Pattern signal: Array · Dynamic Programming
[2,3,0,0,2] 4
[0,1,3,3] 5
[1,1,2] 1
Source-backed implementations are provided below for direct study and interview prep.
// Accepted solution for LeetCode #2919: Minimum Increment Operations to Make Array Beautiful
class Solution {
public long minIncrementOperations(int[] nums, int k) {
long f = 0, g = 0, h = 0;
for (int x : nums) {
long hh = Math.min(Math.min(f, g), h) + Math.max(k - x, 0);
f = g;
g = h;
h = hh;
}
return Math.min(Math.min(f, g), h);
}
}
// Accepted solution for LeetCode #2919: Minimum Increment Operations to Make Array Beautiful
func minIncrementOperations(nums []int, k int) int64 {
var f, g, h int
for _, x := range nums {
f, g, h = g, h, min(f, g, h)+max(k-x, 0)
}
return int64(min(f, g, h))
}
# Accepted solution for LeetCode #2919: Minimum Increment Operations to Make Array Beautiful
class Solution:
def minIncrementOperations(self, nums: List[int], k: int) -> int:
f = g = h = 0
for x in nums:
f, g, h = g, h, min(f, g, h) + max(k - x, 0)
return min(f, g, h)
// Accepted solution for LeetCode #2919: Minimum Increment Operations to Make Array Beautiful
// Rust example auto-generated from java reference.

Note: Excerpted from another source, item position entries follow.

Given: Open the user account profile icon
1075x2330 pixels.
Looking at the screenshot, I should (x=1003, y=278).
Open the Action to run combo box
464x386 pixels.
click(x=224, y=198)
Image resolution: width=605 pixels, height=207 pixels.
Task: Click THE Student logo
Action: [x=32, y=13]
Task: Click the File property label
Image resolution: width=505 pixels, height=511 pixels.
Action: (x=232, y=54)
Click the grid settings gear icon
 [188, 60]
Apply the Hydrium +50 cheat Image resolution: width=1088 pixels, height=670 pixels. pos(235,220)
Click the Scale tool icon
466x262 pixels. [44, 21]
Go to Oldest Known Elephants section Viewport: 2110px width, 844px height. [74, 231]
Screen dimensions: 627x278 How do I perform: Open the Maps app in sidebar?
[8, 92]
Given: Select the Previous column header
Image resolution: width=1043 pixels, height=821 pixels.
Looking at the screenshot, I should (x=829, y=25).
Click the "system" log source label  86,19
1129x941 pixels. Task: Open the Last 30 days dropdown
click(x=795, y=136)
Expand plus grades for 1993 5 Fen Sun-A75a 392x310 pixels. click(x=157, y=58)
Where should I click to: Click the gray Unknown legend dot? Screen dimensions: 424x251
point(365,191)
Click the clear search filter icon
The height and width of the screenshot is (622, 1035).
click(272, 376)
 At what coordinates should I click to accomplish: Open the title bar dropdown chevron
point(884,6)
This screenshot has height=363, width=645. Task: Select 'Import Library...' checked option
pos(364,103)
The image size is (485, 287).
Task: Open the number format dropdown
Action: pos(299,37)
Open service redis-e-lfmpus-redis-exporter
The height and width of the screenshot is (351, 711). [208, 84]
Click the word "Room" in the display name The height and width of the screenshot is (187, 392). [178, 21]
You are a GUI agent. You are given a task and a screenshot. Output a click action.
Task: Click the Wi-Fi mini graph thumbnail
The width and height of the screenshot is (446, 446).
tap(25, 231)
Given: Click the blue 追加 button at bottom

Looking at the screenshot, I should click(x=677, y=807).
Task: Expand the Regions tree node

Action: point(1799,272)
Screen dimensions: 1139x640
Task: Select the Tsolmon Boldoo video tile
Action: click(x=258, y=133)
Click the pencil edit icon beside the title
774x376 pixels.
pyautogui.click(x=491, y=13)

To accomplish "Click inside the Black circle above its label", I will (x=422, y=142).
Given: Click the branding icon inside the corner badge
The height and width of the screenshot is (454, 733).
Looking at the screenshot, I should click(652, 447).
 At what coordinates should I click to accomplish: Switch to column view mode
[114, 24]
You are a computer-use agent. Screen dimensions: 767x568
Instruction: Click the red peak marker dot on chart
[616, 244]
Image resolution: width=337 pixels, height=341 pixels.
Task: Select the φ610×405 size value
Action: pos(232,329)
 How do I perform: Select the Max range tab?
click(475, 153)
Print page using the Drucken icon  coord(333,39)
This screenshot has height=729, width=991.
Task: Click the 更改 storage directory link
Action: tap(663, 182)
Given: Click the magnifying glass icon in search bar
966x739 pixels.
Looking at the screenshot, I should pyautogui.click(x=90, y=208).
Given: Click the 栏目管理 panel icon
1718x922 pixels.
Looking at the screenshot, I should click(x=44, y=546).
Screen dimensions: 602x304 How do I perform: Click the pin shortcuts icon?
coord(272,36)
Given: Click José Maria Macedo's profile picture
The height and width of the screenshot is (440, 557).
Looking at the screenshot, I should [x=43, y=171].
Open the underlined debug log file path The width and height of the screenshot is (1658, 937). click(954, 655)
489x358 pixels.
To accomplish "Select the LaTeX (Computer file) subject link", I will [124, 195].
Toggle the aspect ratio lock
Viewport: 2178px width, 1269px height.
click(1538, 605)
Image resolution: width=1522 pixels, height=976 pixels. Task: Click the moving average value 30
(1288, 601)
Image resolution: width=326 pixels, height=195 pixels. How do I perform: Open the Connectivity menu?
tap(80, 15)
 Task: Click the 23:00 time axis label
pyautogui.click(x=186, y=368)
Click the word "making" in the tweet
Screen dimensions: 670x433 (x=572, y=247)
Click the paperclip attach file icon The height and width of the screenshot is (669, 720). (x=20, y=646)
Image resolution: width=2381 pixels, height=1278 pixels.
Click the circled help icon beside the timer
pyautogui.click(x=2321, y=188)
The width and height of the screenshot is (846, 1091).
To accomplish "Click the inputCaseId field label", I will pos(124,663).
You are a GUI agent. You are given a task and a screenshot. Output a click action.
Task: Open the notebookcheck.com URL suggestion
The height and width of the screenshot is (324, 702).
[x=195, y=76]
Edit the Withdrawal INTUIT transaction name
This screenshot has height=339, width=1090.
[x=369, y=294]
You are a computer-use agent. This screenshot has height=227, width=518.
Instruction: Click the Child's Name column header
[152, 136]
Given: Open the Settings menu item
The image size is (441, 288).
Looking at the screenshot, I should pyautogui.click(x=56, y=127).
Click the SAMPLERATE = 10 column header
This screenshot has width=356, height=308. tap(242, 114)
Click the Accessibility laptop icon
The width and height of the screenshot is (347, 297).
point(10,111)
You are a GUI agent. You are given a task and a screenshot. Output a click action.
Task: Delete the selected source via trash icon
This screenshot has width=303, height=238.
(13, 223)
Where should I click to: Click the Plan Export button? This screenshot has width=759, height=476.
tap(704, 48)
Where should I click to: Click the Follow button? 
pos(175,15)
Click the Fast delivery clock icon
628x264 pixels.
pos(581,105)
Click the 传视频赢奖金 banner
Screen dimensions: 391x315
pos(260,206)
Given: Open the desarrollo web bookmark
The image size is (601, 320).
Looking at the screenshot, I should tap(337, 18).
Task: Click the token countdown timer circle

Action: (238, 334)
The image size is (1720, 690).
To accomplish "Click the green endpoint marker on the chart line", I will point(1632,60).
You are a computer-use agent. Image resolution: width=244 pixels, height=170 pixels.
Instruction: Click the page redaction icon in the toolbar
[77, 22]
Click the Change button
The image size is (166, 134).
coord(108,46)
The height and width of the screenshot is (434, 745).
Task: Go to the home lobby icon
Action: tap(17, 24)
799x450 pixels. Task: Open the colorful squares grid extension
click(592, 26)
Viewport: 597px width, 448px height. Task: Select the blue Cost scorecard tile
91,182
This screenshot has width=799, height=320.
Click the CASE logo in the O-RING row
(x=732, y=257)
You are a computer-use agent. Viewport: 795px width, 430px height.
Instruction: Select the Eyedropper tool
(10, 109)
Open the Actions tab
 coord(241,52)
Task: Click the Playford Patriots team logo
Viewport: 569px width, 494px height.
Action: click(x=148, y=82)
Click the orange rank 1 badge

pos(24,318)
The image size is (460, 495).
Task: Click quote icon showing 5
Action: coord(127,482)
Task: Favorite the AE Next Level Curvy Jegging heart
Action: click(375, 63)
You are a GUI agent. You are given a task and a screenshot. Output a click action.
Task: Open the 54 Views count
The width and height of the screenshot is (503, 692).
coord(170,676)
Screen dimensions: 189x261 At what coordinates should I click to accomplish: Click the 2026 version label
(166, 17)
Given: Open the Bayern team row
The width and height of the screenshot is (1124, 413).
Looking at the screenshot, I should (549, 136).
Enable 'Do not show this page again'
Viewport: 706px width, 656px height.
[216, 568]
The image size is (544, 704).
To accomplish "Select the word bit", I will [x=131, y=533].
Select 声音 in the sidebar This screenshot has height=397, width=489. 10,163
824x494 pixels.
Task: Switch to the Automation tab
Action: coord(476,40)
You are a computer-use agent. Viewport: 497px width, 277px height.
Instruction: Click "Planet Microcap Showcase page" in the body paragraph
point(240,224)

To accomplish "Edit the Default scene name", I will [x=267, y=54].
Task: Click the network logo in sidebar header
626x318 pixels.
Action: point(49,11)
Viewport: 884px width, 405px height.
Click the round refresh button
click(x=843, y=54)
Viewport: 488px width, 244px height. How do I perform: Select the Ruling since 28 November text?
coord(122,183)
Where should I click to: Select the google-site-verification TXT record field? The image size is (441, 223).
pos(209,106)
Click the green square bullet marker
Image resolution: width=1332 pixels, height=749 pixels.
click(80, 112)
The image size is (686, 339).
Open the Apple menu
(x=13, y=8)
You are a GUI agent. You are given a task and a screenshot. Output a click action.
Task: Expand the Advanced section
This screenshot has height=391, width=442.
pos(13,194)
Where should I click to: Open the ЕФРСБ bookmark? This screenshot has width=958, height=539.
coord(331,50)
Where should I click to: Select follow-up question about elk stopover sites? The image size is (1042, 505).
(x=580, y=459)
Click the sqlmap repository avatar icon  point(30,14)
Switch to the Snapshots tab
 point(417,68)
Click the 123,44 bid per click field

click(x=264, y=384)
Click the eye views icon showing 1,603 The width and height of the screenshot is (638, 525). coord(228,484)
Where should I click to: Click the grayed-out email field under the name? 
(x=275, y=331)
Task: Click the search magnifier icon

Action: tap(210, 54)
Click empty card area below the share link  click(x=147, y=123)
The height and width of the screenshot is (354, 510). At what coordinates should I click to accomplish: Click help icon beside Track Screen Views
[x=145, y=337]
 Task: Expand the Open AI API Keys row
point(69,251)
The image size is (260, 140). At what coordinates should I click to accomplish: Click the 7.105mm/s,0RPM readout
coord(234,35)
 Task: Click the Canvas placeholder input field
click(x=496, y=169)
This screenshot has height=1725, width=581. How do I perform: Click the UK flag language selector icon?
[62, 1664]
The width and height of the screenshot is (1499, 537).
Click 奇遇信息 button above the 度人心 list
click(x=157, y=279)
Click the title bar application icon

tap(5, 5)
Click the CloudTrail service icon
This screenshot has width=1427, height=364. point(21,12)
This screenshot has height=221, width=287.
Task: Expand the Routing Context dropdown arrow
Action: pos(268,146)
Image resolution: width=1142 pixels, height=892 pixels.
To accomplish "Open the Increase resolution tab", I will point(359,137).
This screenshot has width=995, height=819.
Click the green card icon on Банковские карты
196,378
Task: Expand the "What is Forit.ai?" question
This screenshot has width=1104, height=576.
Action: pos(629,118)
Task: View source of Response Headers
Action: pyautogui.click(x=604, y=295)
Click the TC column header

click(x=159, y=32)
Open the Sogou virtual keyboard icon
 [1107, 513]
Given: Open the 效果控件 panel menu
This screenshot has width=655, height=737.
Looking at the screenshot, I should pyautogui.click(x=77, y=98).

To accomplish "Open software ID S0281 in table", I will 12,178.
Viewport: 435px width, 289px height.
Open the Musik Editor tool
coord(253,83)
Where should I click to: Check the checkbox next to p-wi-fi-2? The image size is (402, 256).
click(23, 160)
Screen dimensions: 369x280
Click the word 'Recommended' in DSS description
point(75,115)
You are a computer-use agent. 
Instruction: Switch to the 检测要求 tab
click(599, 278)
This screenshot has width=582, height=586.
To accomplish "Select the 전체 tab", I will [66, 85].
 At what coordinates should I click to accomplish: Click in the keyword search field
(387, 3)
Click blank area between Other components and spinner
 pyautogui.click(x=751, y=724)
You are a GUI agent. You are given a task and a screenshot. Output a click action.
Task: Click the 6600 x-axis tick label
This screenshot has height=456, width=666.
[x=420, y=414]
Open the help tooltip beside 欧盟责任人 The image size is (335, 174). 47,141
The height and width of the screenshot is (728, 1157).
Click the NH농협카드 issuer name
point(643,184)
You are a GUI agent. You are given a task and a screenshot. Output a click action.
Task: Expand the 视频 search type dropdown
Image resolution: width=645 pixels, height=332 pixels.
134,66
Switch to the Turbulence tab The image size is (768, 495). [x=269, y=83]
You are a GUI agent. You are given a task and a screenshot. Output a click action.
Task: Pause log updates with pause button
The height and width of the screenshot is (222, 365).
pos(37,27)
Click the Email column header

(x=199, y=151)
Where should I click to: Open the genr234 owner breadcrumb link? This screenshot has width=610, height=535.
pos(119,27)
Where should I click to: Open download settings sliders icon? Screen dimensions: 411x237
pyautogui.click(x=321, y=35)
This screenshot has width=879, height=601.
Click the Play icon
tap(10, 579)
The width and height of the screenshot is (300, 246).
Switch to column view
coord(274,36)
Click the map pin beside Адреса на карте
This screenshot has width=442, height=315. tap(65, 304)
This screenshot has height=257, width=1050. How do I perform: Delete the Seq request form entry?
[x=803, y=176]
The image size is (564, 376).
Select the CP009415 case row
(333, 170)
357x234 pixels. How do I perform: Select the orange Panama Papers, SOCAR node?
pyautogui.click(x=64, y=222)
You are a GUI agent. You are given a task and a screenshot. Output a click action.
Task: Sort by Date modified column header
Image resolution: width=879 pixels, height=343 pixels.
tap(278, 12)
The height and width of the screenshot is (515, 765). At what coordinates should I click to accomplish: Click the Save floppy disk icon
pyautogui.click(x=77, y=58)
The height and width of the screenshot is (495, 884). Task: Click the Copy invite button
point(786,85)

// Replace the signature and local types with the exact LeetCode harness for this problem.
impl Solution {
pub fn rust_example() {
// Port the logic from the reference block below.
}
}
// Reference (java):
// // Accepted solution for LeetCode #2919: Minimum Increment Operations to Make Array Beautiful
// class Solution {
// public long minIncrementOperations(int[] nums, int k) {
// long f = 0, g = 0, h = 0;
// for (int x : nums) {
// long hh = Math.min(Math.min(f, g), h) + Math.max(k - x, 0);
// f = g;
// g = h;
// h = hh;
// }
// return Math.min(Math.min(f, g), h);
// }
// }
// Accepted solution for LeetCode #2919: Minimum Increment Operations to Make Array Beautiful
function minIncrementOperations(nums: number[], k: number): number {
let [f, g, h] = [0, 0, 0];
for (const x of nums) {
[f, g, h] = [g, h, Math.min(f, g, h) + Math.max(k - x, 0)];
}
return Math.min(f, g, h);
}
Use this to step through a reusable interview workflow for this problem.
Pure recursion explores every possible choice at each step. With two choices per state (take or skip), the decision tree has 2ⁿ leaves. The recursion stack uses O(n) space. Many subproblems are recomputed exponentially many times.
Each cell in the DP table is computed exactly once from previously solved subproblems. The table dimensions determine both time and space. Look for the state variables — each unique combination of state values is one cell. Often a rolling array can reduce space by one dimension.
Review these before coding to avoid predictable interview regressions.
Wrong move: Loop endpoints miss first/last candidate.
Usually fails on: Fails on minimal arrays and exact-boundary answers.
Fix: Re-derive loops from inclusive/exclusive ranges before coding.
Wrong move: An incomplete state merges distinct subproblems and caches incorrect answers.
Usually fails on: Correctness breaks on cases that differ only in hidden state.
Fix: Define state so each unique subproblem maps to one DP cell.